The subject of Data analytics is a wide and varied topic. It has a large variety of micro subjects covering almost every field on the planet. This brings a huge wealth of subjects to work in and is a great career opportunity. Also anyone with acute attention to detail and a knack for problem-solving. What do you need to become a remote data analyst, data scientist or data engineer? What are the top tips for landing a gig in this field?
Start with a remote data analyst role
As every business requires some kind of data analysis,. The role of a skilled data analyst forms a core part of the business. Whether it’s in sales and marketing looking for advertising results using A vs B comparisons against web traffic or indeed as part of the core business being sold to the customers. Data analysts can work from home as effectively as they can in an office. The self-motivated data analyst can crunch those numbers and produce the reports with very little technology.
With fast reliable internet now available, across much of the developed world, working as a remote data analyst is now possible from a laptop, accessing cloud platforms for hosting as well as shared storage and collaboration tools from Microsoft (SharePoint/Office 365), or Google Workspace to name just two. These tools enable collaboration with co-workers across the globe.
Build your experience
As a data analyst, the skills required can be varied but often start with the spreadsheet. Calculation of totals is possible with spreadsheet data. And then represented and collated to produce reports in text or chart format. Complexity occurs when the task at hand extends to retrieving data from multiple sources.
Tokens allow calls to API systems to replace manual input of data into spreadsheets.
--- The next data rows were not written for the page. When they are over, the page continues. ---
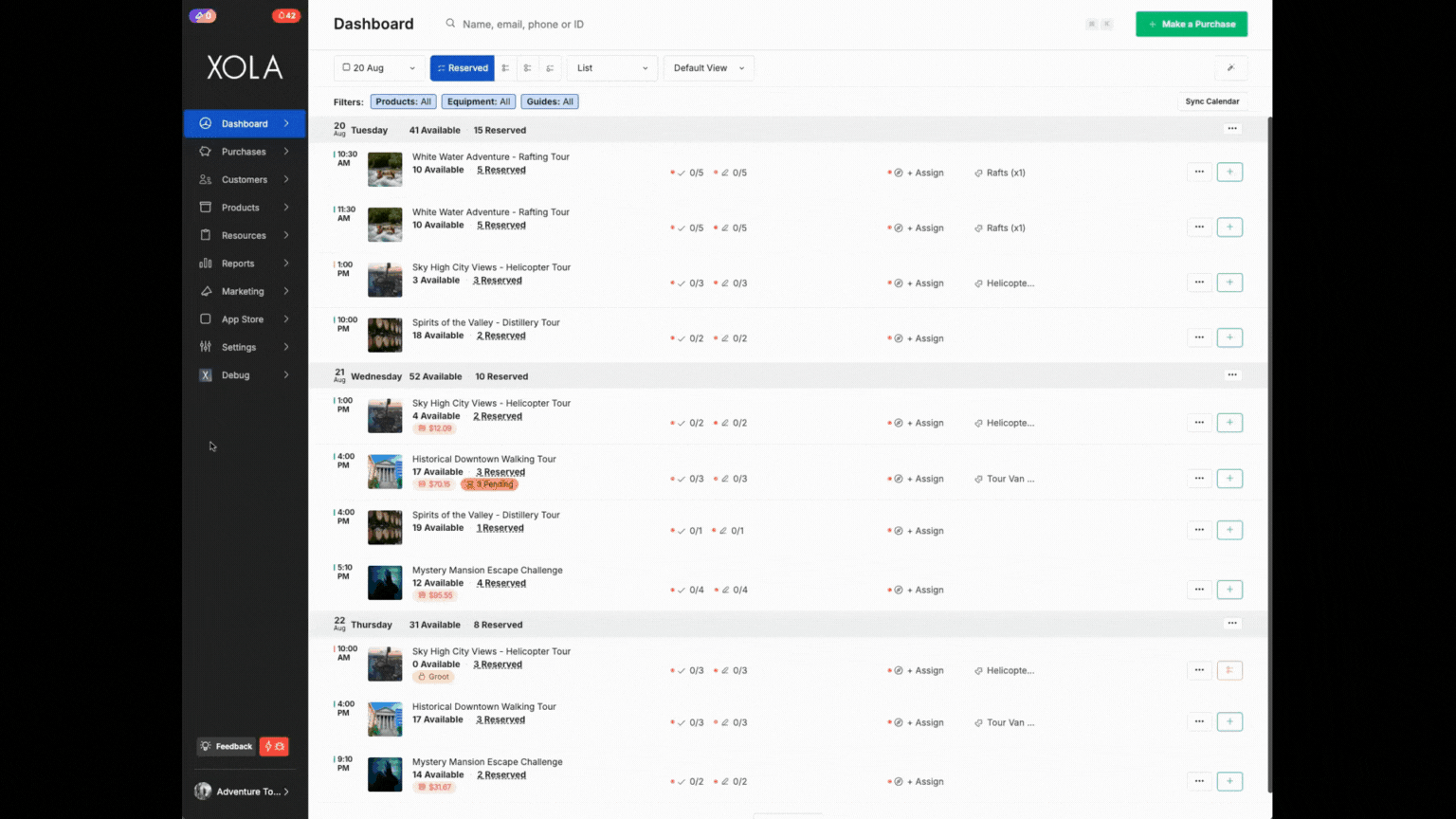Click the Make a Purchase button
The height and width of the screenshot is (819, 1456).
click(1192, 24)
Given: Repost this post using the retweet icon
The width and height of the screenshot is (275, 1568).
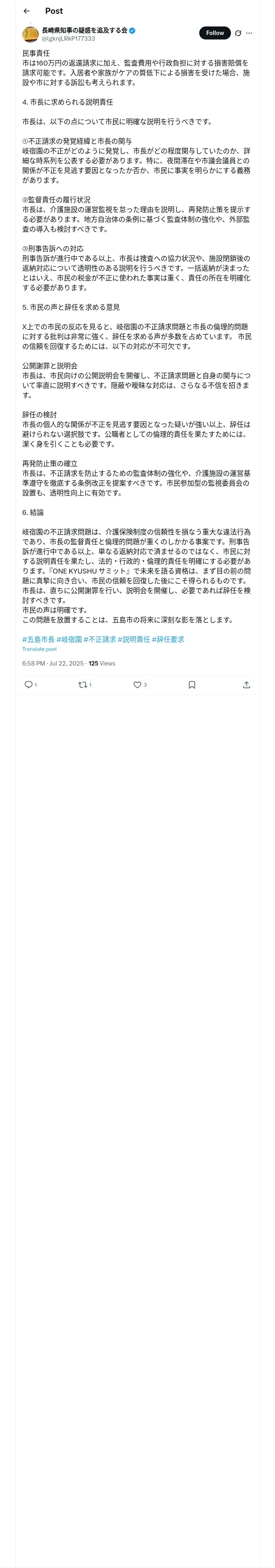Looking at the screenshot, I should (x=82, y=684).
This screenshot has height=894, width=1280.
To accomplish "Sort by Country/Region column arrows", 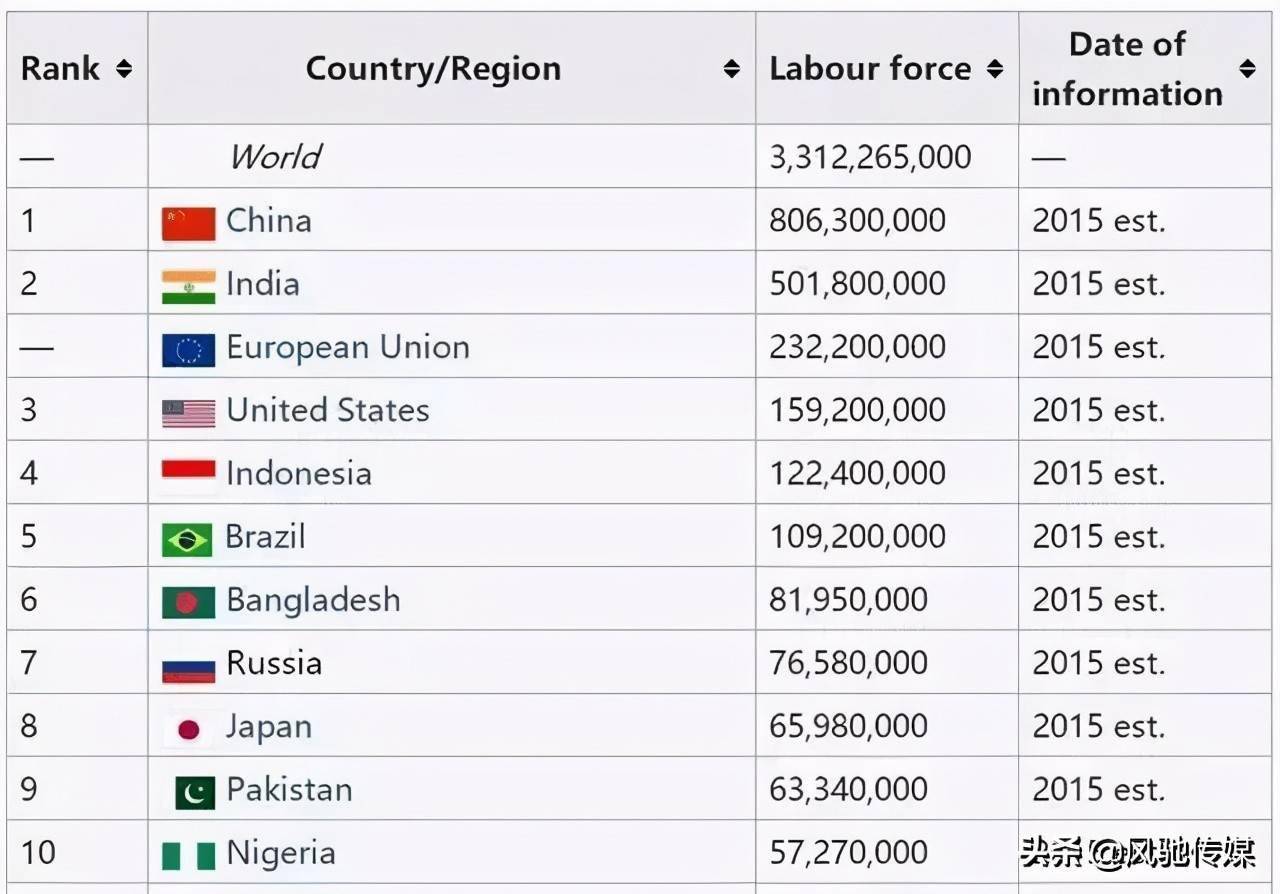I will click(x=732, y=68).

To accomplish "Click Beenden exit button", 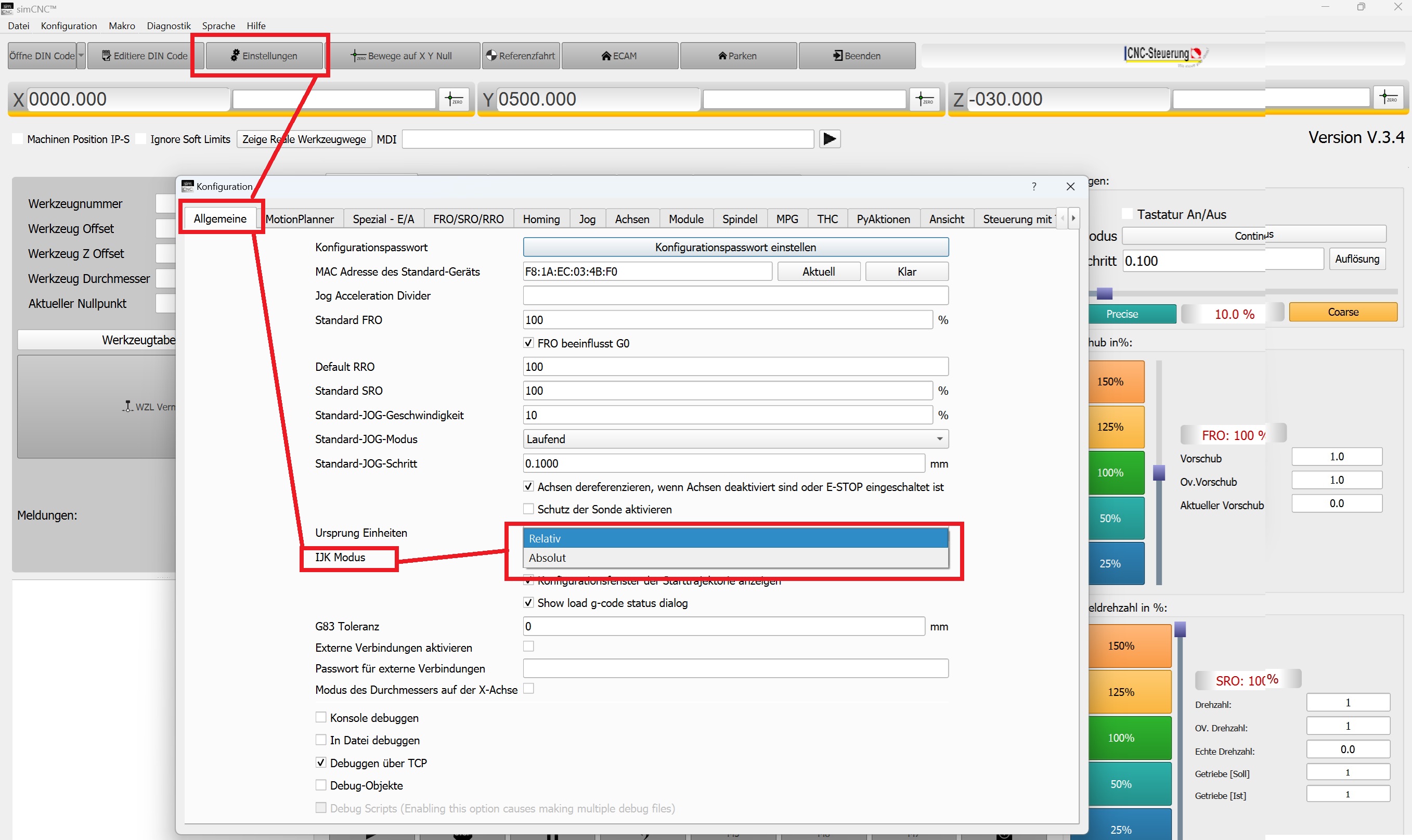I will click(x=856, y=56).
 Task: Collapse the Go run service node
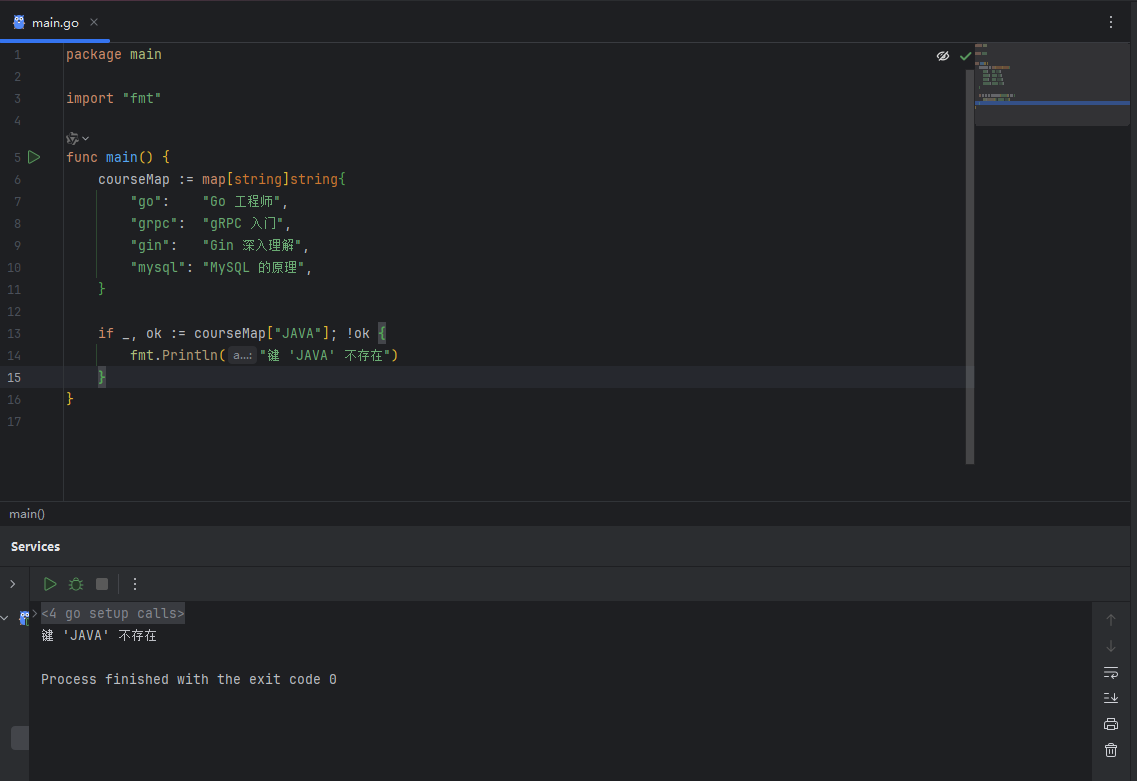[5, 618]
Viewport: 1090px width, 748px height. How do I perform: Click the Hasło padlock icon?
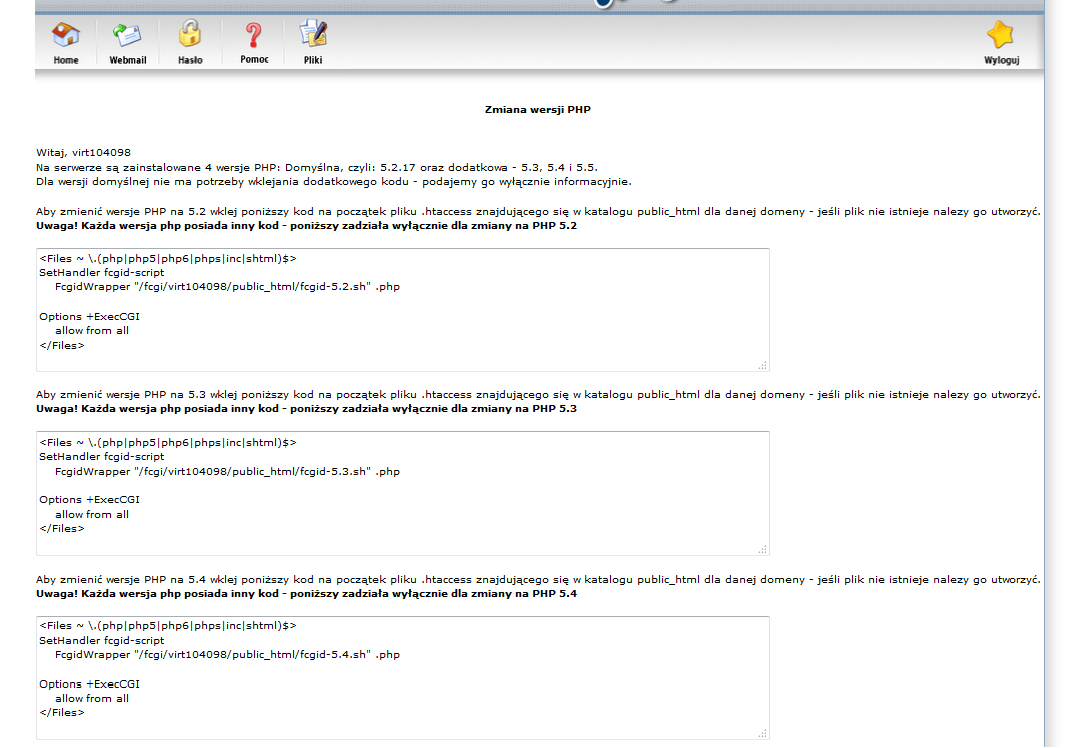pos(190,33)
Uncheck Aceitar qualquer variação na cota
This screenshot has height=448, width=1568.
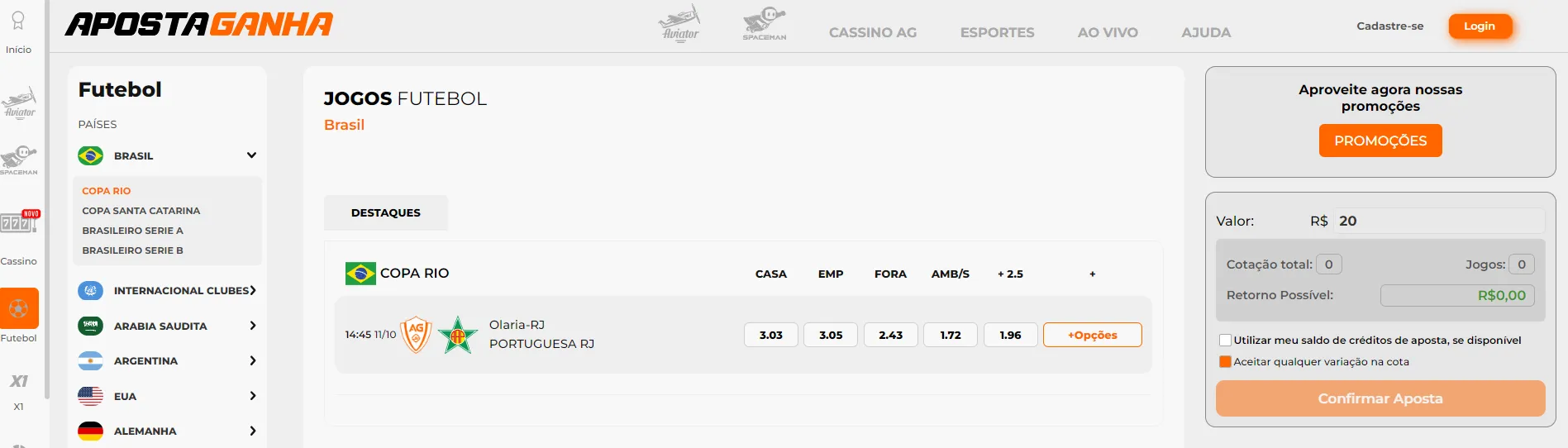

And using code to manipulating the resulting data often in JSON or XML formats. There are many tutorials and step-by-step guides available online for developing these skills.
There are even tools to help you try out these methods. One such tool is Postman, a free API tool that allows you to call the target API. You supply the relevant credentials and retrieve the data in either JSON or XML format.
This data can be from a source that provides you with the data based on a query that you have to retrieve the relevant data. Perhaps it is average house prices or stock market values. You provide an input (which year, country, county) or perhaps which stock index. The resulting API call will return the data to you automatically.
Other skills may need to be developed to build up this kind of data collection activity. Typical skills include:
- Data science programming (e.g. Python)
- SQL query writing
- Data cleansing
- Data visualization
- Probability analysis
- Statistical analysis
- Presenting complexity to the layman
Building a picture with complex data and navigating through it to tell a story is the key role of a data analyst. This form of analysis can form the heart of a business. The answers to the questions asked can form the direct decisions made by the board of the company. Did our investment work? Show us the evidence.
Data analysis can lead to the role of a Data Scientist or Data Engineer. Based on past data patterns, these roles can involve developing machine learning models to predict future data. A Data Scientist would often build their own systems and experiments to find key patterns and trends. These advanced data analysis roles would typically involve
- An understanding of advanced machine learning methods
- An understanding of statistical methods
- An understanding of Big Data and large data set analysis
Automating the data collection
Once the data is collected once and the report and analysis are presented, it may be necessary to repeat this activity regularly to prove the outcome and spot further trends or developments. The results of this could form part of a business decision that may need to change if the result dips or increases.
Collecting that data could encompass machine learning or a scheduled automated task that pulls in the data from multiple sources, passes it to a database and automatically then produces the report that is sent to the relevant staff. This activity needs to be monitored and errors reported and corrected, often by the data analyst.
As part of the data collection process, it is also necessary to store, archive, and back up the data. This crosses over into data infrastructure and computer hosting areas as well as performance, vendor choice, licensing and environmental considerations. Data storage is not free and the data analyst has to decide how and where to store it now and in the future.
Things you can do to help get that role
The job market is wide and opportunities are available for freelance work as well as contract and permanent roles. To help you stand out you can focus on the following:
- An up to date and relevant CV
- A fully populated LinkedIn account profile
- Github portfolio showing skills and capabilities
- A blog/personal website
All of these areas allow you to build a public profile and allow potential employers to view your skills from a distance. Be sure to ask for feedback too when you find out that you were not shortlisted for a role. This will help you to fine-tune your profile so that you stand a better chance in the future for the next opportunity that comes along. The world of data analysis is huge and there will always be opportunities that come along.
The gig economy is a good place to get your feet wet with freelancing websites like Upwork, Freelancer and Fiverr where you can offer your abilities for small requirements and develop your skills as you go.